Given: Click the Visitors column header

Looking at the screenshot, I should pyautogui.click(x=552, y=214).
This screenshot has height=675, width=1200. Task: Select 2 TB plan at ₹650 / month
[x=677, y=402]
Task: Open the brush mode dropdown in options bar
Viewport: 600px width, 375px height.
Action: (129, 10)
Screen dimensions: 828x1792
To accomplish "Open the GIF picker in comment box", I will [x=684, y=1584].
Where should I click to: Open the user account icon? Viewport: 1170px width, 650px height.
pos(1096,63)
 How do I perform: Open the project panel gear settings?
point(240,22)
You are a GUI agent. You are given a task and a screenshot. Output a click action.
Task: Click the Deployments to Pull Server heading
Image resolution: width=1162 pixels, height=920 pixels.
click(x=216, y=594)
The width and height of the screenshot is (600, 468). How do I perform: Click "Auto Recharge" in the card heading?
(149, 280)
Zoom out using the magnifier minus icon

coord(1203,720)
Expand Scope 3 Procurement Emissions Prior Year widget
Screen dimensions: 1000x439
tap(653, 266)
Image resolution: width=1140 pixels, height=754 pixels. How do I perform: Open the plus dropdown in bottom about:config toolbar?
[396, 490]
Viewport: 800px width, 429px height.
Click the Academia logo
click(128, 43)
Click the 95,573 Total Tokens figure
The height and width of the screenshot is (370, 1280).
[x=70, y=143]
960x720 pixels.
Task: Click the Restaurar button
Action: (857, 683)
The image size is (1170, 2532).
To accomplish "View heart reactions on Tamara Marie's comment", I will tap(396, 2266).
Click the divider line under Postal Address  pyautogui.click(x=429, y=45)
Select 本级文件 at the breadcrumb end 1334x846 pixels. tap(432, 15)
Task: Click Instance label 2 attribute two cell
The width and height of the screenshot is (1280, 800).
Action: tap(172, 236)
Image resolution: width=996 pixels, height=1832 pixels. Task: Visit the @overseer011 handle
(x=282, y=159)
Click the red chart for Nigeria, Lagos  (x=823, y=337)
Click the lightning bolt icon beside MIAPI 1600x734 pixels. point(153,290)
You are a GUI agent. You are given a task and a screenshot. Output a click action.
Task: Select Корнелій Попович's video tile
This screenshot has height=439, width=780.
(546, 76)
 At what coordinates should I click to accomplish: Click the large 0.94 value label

———

• **What you will do**: Each record must be reproduced exactly. Keep every one.

• **Reply to the exercise**:
Given: Click the Visitors column header

Looking at the screenshot, I should pyautogui.click(x=552, y=214).
This screenshot has height=675, width=1200. Task: Select 2 TB plan at ₹650 / month
[x=677, y=402]
Task: Open the brush mode dropdown in options bar
Viewport: 600px width, 375px height.
Action: (129, 10)
Screen dimensions: 828x1792
To accomplish "Open the GIF picker in comment box", I will [x=684, y=1584].
Where should I click to: Open the user account icon? Viewport: 1170px width, 650px height.
pos(1096,63)
 How do I perform: Open the project panel gear settings?
point(240,22)
You are a GUI agent. You are given a task and a screenshot. Output a click action.
Task: Click the Deployments to Pull Server heading
Image resolution: width=1162 pixels, height=920 pixels.
click(x=216, y=594)
The width and height of the screenshot is (600, 468). How do I perform: Click "Auto Recharge" in the card heading?
(149, 280)
Zoom out using the magnifier minus icon

coord(1203,720)
Expand Scope 3 Procurement Emissions Prior Year widget
Screen dimensions: 1000x439
tap(653, 266)
Image resolution: width=1140 pixels, height=754 pixels. How do I perform: Open the plus dropdown in bottom about:config toolbar?
[396, 490]
Viewport: 800px width, 429px height.
Click the Academia logo
click(128, 43)
Click the 95,573 Total Tokens figure
The height and width of the screenshot is (370, 1280).
[x=70, y=143]
960x720 pixels.
Task: Click the Restaurar button
Action: (857, 683)
The image size is (1170, 2532).
To accomplish "View heart reactions on Tamara Marie's comment", I will tap(396, 2266).
Click the divider line under Postal Address  pyautogui.click(x=429, y=45)
Select 本级文件 at the breadcrumb end 1334x846 pixels. tap(432, 15)
Task: Click Instance label 2 attribute two cell
The width and height of the screenshot is (1280, 800).
Action: tap(172, 236)
Image resolution: width=996 pixels, height=1832 pixels. Task: Visit the @overseer011 handle
(x=282, y=159)
Click the red chart for Nigeria, Lagos  (x=823, y=337)
Click the lightning bolt icon beside MIAPI 1600x734 pixels. point(153,290)
You are a GUI agent. You are given a task and a screenshot. Output a click action.
Task: Select Корнелій Попович's video tile
This screenshot has height=439, width=780.
(546, 76)
 At what coordinates should I click to accomplish: Click the large 0.94 value label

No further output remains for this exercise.